Start of Block

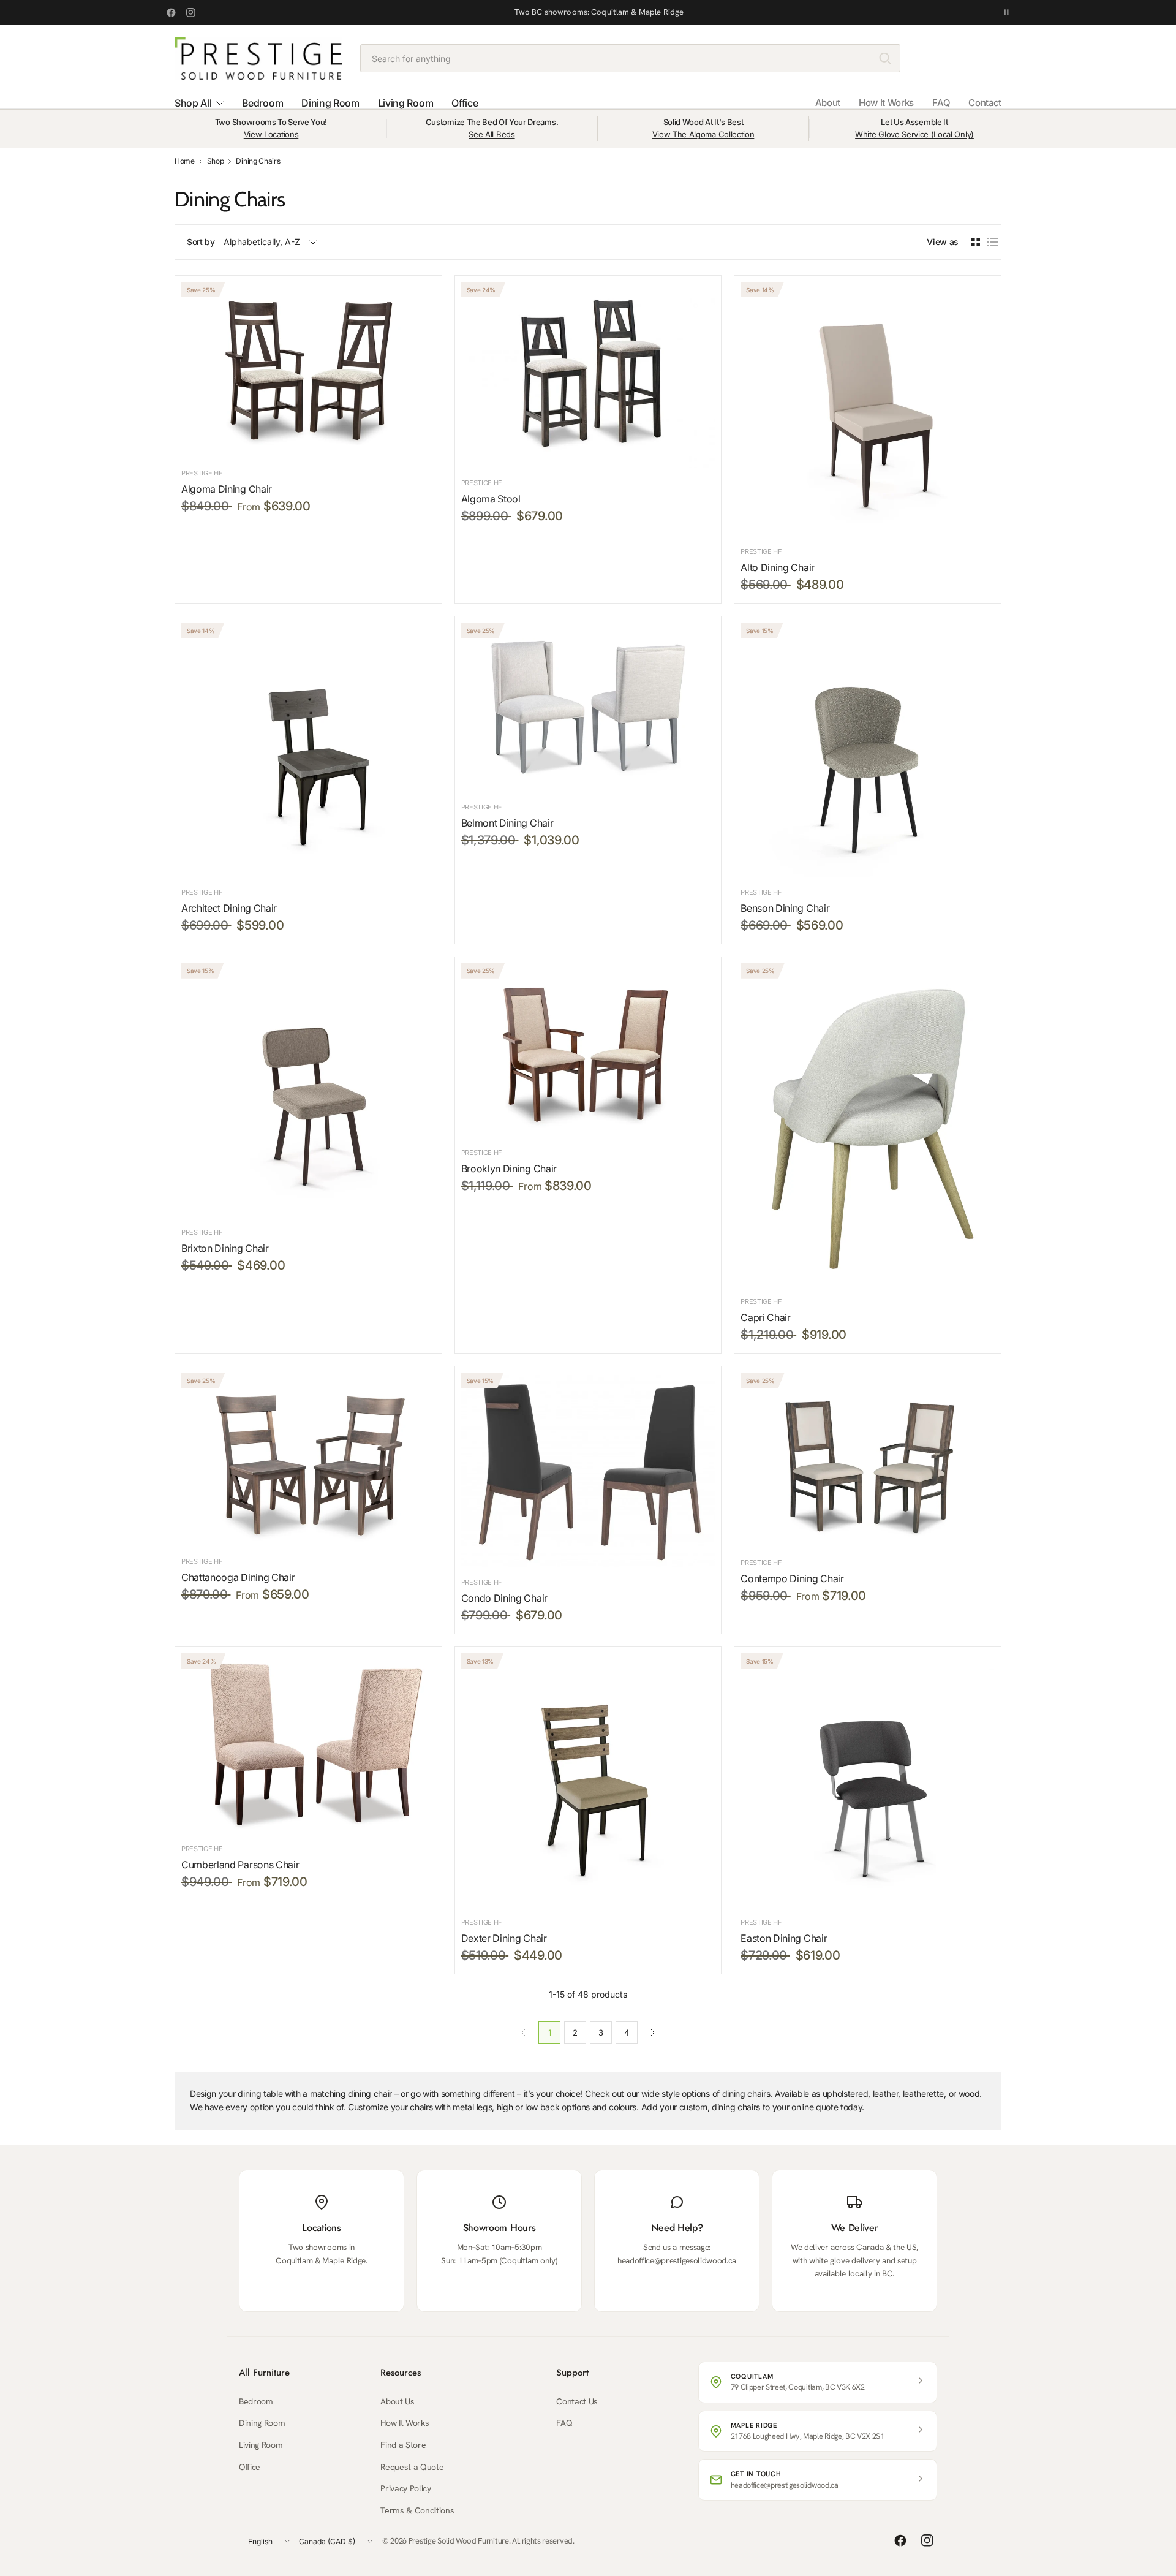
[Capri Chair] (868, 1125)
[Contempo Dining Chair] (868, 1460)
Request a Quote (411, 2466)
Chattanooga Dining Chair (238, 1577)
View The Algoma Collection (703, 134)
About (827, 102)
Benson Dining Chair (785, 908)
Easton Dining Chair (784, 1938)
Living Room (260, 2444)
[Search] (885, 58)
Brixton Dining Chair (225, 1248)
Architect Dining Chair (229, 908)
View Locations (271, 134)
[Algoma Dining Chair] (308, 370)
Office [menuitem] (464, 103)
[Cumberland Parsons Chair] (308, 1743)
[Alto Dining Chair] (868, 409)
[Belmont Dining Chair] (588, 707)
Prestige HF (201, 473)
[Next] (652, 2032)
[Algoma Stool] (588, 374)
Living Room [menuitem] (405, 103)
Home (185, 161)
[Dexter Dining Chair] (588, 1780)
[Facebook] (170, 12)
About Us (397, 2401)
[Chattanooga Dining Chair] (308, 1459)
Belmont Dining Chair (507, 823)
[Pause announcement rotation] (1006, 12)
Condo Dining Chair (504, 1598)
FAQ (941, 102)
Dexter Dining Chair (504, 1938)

End of Block

ACTION ITEM: Your response should consist solely of the lines from the one containing "About (827, 102)" to the end of the entries, both ends included, exactly as they appear.

ANSWER FOR THE TASK:
About (827, 102)
Benson Dining Chair (785, 908)
Easton Dining Chair (784, 1938)
Living Room (260, 2444)
[Search] (885, 58)
Brixton Dining Chair (225, 1248)
Architect Dining Chair (229, 908)
View Locations (271, 134)
[Algoma Dining Chair] (308, 370)
Office [menuitem] (464, 103)
[Cumberland Parsons Chair] (308, 1743)
[Alto Dining Chair] (868, 409)
[Belmont Dining Chair] (588, 707)
Prestige HF (201, 473)
[Next] (652, 2032)
[Algoma Stool] (588, 374)
Living Room [menuitem] (405, 103)
Home (185, 161)
[Dexter Dining Chair] (588, 1780)
[Facebook] (170, 12)
About Us (397, 2401)
[Chattanooga Dining Chair] (308, 1459)
Belmont Dining Chair (507, 823)
[Pause announcement rotation] (1006, 12)
Condo Dining Chair (504, 1598)
FAQ (941, 102)
Dexter Dining Chair (504, 1938)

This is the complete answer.